Lead Software Engineer - Python, GenAI, AWS
Hackajob
Job Description
Job Overview
We have an exciting and rewarding opportunity for you to take your software engineering career to the next level. As a Software Engineer III at JPMorganChase within Consumer and Community Banking, you serve as a seasoned member of an agile team to design and deliver trusted market-leading technology products in a secure, stable, and scalable way. You are responsible for carrying out critical technology solutions across multiple technical areas within various business functions in support of the firm's business objectives.
Job Responsibilities
- Collaborate with cross-functional teams to identify business requirements and develop data-driven solutions using Agentic/GenAI frameworks in a fast-paced environment.
- Conduct research on prompt and context engineering techniques to enhance the performance of LLM-based solutions.
- Design and implement scalable and reliable data processing pipelines, performing analysis and deriving insights to optimize business outcomes.

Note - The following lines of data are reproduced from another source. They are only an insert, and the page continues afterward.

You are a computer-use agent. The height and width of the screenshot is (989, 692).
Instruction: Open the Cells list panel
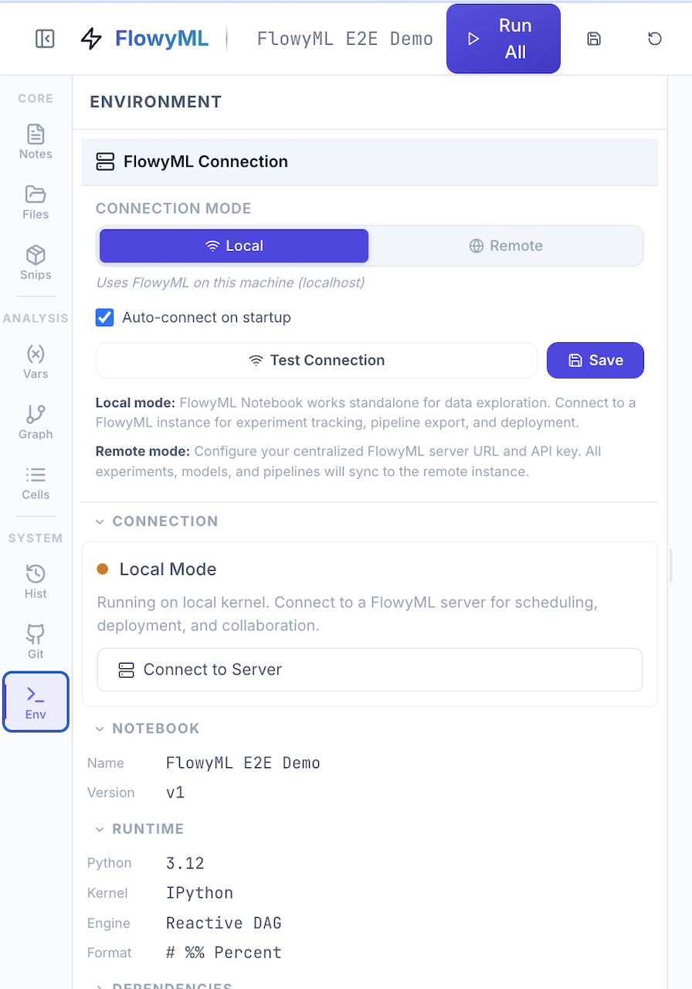36,482
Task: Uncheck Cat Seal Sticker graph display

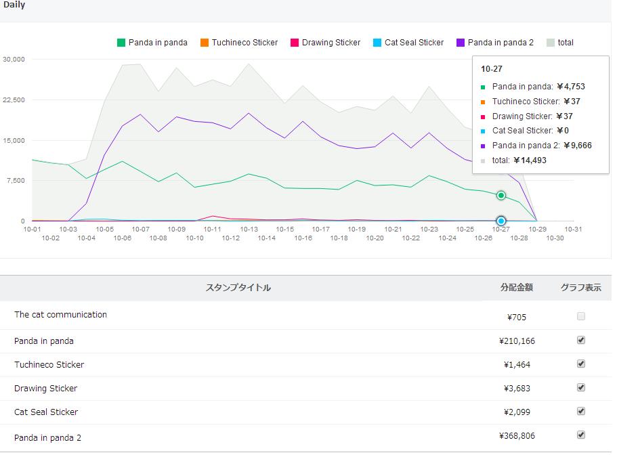Action: click(581, 411)
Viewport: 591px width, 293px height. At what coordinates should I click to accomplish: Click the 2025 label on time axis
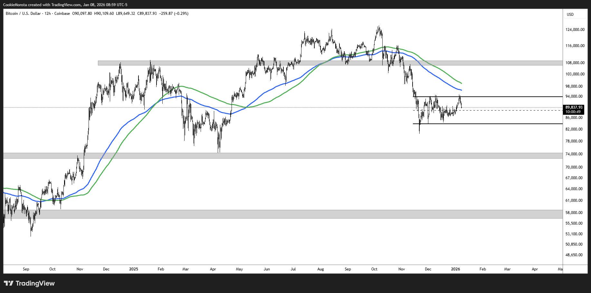pyautogui.click(x=133, y=269)

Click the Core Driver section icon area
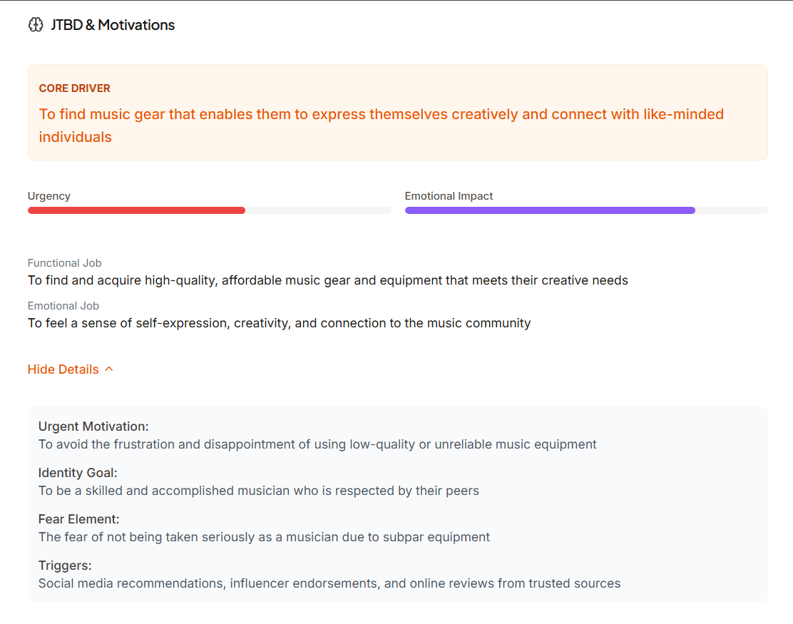tap(74, 88)
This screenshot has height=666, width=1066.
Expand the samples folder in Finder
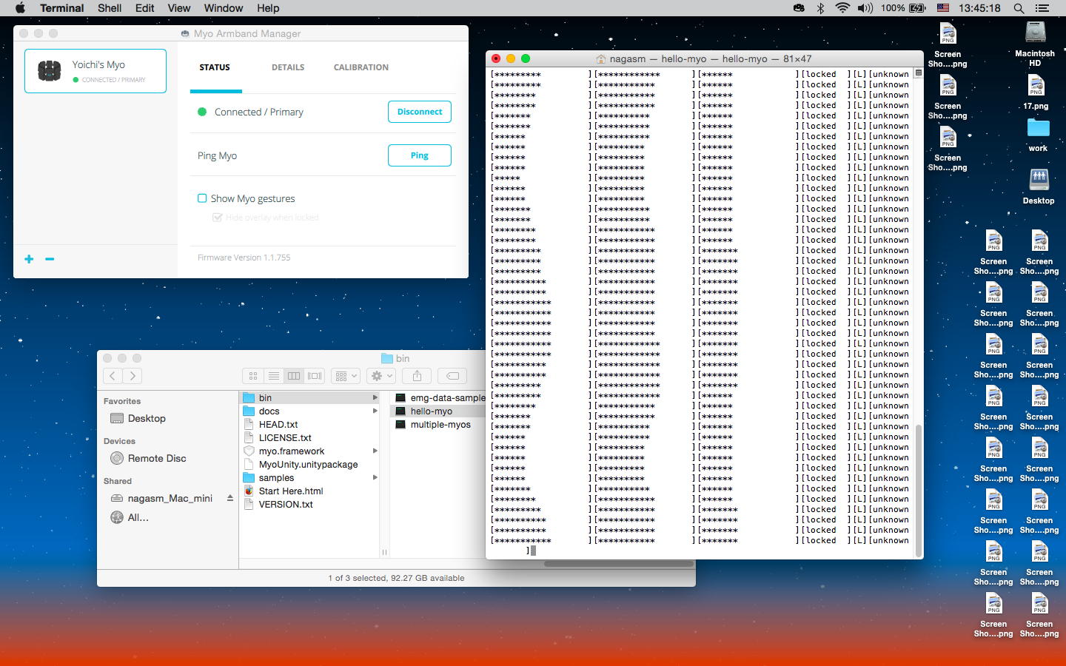pos(375,478)
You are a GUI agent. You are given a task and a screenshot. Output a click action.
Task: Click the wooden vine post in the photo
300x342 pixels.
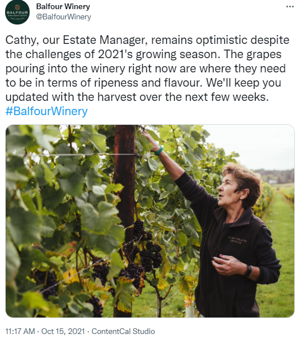coord(125,174)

- Build and maintain Data Lakes and data processing workflows using Databricks to support machine learning operations.
- Communicate technical concepts and results effectively to both technical and non-technical stakeholders.
- Utilize AWS services including S3, Lambda, Redshift, Athena, Step Functions, MSK, EKS, and Data Lake architectures.
- Collaborate with data scientists, engineers, and business stakeholders to deliver high-quality data solutions.
- Act as a self-starter, independently taking initiative in driving assignments to completion and solving problems without the need for escalation.
- Advanced degree in Computer Science, Data Science, Mathematics, or related field.
- 5+ years of applied experience in data science and machine learning.
- Strong Python skills with PySpark, Spark SQL, and DataFrames for large-scale data processing.
- Proficient with GenAI models (e.g., OpenAI), including RAG/fine-tuning where appropriate.
- Experience with LLM orchestration and agentic AI libraries; built AI agents, agentic frameworks, and MCP servers.
- Databricks expertise building and managing data lakes and end-to-end data processing workflows.
- Strong communicator and mentor with excellent troubleshooting; rapidly turns POCs into production and improves productivity using tools like Copilot.
Proficiency in all other AWS components—preferably AWS certified.
Experience integrating AI/ML models into data pipelines is a plus.
Experience with version control (Git) and CI/CD pipelines.